Your accountant or tax advisor may have different recommendations for your situation. Depending on your business and the state where you are located, you might have many types of HR records that fall under the jurisdiction of different government agencies. If you become involved in a dispute or lawsuit, How Long Should You Keep Business Records you might need meeting minutes and written agreements to support your position. If you decide to sell your business, potential buyers will want to review historical records as part of their due diligence. Lenders whom you approach for financing might require income, sales history, and other documents.

Unless otherwise stated, the years refer to the period after the return was filed. Returns filed before the due date are treated as filed on the due date. Reliable record keeping allows businesses to prepare financial statements that help business owners keep tabs on their expenses. However, many companies aren’t sure how long tax records and receipts need to be saved in the era of paperless transactions and cloud-based systems. Record keeping is a dull subject matter, but it’s an essential task as if you make the wrong choices, you face litigation and problems with the IRS. Understanding how long you should keep these records will help you avoid these problems.

If you have employees, keep 1099 or W-2 forms for four years. Be aware that you now house sensitive information like Social Security numbers, and should take measures to protect that data. People can’t know what health issues await them, but it’s pretty certain that if they live long enough, they’ll need some form of long-term care. This article suggests considering the option of long-term care insurance to avoid being caught without the needed resources in the event of a catastrophic, long-term health event. What do you do if you owe the IRS taxes but don‚Äôt have the money to pay?

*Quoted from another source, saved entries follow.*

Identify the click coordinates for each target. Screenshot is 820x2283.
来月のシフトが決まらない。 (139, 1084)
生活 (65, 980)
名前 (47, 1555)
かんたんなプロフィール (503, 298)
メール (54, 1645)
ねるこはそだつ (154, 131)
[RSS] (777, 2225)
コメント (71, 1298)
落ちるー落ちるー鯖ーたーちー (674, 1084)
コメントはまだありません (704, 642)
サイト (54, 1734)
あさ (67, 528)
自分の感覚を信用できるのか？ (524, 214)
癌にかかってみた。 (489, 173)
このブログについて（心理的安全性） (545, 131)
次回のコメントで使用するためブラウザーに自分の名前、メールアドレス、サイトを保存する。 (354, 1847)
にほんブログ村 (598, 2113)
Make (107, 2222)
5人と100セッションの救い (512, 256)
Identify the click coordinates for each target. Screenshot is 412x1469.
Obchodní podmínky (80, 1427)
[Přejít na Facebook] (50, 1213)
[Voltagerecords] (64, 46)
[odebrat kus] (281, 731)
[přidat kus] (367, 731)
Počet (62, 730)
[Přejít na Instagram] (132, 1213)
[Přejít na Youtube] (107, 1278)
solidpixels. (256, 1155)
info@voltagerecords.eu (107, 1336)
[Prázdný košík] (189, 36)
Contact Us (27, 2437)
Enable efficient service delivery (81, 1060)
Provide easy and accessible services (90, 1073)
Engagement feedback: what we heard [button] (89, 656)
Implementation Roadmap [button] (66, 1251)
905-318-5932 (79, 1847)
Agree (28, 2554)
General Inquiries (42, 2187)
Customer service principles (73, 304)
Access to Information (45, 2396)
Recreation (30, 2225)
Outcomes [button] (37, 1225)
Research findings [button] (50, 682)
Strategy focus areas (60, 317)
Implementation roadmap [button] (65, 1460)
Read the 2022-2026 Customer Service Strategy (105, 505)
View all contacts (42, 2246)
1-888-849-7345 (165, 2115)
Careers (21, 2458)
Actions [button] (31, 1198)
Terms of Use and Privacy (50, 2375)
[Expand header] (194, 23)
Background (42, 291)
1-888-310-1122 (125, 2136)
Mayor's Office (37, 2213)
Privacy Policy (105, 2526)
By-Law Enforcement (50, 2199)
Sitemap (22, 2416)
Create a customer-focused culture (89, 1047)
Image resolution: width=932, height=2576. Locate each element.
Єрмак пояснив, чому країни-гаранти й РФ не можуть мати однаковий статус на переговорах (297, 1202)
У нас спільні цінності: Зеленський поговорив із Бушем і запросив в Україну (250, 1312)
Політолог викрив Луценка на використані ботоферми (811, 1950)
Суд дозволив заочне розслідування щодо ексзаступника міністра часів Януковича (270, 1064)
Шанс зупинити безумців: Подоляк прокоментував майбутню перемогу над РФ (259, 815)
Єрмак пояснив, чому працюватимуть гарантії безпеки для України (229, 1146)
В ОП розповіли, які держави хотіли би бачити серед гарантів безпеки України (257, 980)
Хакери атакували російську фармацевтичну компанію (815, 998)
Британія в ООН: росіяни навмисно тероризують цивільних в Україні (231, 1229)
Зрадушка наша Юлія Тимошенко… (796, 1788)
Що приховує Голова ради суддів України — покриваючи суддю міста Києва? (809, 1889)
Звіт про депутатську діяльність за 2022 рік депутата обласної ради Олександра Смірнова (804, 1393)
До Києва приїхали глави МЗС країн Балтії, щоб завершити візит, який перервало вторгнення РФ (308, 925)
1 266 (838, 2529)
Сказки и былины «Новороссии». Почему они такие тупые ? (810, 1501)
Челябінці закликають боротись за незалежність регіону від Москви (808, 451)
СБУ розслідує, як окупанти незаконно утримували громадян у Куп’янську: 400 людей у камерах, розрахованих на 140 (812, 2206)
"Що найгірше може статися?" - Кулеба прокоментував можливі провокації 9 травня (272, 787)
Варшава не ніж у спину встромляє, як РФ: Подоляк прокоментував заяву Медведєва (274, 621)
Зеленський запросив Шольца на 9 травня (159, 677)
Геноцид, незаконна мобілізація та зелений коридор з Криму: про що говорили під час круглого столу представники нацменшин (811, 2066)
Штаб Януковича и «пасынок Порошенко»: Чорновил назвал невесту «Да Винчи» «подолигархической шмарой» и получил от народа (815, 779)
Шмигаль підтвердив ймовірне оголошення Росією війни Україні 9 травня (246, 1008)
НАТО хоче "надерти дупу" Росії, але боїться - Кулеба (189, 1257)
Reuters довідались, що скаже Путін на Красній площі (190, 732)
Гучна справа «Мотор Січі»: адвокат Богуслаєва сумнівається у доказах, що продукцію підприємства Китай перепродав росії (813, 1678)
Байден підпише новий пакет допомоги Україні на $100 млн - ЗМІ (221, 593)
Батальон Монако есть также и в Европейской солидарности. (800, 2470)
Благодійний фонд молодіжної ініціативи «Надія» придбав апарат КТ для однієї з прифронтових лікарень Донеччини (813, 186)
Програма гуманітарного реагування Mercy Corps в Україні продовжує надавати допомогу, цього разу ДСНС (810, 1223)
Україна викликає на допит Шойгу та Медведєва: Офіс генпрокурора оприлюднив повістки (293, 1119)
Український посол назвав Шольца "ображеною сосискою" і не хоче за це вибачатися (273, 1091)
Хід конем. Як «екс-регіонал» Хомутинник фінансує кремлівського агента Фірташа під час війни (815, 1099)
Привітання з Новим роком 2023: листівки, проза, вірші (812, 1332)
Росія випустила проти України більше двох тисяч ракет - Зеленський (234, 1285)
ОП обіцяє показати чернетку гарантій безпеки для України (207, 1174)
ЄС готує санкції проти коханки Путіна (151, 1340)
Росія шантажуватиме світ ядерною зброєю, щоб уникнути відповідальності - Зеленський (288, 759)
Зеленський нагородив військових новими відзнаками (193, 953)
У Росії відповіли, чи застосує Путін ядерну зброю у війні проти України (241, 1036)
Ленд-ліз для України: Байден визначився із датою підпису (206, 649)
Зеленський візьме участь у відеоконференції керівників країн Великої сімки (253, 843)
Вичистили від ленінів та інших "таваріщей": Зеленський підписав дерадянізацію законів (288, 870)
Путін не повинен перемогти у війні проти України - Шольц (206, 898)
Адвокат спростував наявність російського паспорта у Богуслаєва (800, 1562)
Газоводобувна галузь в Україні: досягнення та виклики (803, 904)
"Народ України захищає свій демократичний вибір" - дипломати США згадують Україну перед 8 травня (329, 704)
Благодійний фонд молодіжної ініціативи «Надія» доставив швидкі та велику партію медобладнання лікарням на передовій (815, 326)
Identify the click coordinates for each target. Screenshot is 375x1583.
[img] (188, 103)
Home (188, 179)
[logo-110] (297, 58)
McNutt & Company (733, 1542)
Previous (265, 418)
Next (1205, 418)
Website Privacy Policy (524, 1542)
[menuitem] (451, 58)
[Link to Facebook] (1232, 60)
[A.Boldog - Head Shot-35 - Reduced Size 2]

While most follow the federal three- and six-year timeline, some have longer timelines. It’s best to check your state’s rules and maintain records for the longest required amount of time. Also, hang on to payroll and employee income records for tax purposes. You may need to prove that an employee worked for you the number of hours they claimed. Keep employee records for seven years after the employee leaves the company. The employee I-9 form should be kept three years after hire or one year after termination.